DATA

↓

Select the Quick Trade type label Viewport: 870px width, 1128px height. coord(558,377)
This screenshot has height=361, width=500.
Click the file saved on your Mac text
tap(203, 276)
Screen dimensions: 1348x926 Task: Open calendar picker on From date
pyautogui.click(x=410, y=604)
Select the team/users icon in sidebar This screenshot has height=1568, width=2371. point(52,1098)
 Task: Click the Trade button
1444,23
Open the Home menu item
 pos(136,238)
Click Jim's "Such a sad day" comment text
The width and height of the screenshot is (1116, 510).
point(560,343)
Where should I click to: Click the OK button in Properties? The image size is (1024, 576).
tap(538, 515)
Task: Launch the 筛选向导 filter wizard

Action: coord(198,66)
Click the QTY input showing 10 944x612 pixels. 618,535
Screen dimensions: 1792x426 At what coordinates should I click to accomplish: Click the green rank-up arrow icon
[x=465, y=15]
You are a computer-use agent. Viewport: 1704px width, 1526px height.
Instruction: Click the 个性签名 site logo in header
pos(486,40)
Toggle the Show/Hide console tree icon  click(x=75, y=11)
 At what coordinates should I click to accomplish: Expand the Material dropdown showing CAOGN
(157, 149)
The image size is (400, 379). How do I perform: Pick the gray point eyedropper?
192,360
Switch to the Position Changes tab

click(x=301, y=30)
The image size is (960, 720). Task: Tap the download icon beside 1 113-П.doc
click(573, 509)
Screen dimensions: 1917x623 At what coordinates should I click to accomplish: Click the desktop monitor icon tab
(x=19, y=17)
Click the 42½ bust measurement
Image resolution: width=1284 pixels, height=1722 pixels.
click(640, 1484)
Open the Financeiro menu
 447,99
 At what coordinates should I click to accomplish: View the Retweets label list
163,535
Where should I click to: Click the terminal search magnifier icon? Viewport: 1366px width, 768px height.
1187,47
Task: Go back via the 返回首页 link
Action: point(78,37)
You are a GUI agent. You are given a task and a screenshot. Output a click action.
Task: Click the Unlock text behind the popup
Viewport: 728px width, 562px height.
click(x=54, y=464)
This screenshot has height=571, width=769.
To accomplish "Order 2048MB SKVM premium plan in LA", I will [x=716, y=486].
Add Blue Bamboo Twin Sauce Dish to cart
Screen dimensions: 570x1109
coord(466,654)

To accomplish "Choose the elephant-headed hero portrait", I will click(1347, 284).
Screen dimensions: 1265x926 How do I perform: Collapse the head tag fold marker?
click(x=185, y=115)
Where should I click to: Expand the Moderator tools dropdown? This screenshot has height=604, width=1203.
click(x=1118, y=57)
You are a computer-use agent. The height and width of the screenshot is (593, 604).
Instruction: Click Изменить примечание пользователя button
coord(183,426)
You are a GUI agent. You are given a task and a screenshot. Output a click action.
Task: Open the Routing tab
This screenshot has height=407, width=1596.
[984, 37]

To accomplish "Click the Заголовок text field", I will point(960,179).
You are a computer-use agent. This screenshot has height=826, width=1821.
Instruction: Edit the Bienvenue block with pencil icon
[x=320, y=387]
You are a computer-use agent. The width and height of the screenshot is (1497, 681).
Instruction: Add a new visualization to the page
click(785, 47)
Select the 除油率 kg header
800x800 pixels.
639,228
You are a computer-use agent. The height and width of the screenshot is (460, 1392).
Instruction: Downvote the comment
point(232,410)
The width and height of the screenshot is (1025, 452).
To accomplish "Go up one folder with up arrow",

↑

HOW TO COMPLETE THIS TASK
Reproduce each line in the listing above that mentions the string "Select".

REPLY
Select the Quick Trade type label Viewport: 870px width, 1128px height. coord(558,377)
Select the team/users icon in sidebar This screenshot has height=1568, width=2371. point(52,1098)
Select the 除油率 kg header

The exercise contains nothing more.